• **Data provided**:
- Opening Delimiter -

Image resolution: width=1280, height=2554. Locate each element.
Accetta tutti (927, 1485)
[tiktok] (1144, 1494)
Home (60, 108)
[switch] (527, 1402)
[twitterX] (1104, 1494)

- Closing Delimiter -

• **Try it**: Every entry above has to be returned exactly as written.

• **Task result**:
Image resolution: width=1280, height=2554. Locate each element.
Accetta tutti (927, 1485)
[tiktok] (1144, 1494)
Home (60, 108)
[switch] (527, 1402)
[twitterX] (1104, 1494)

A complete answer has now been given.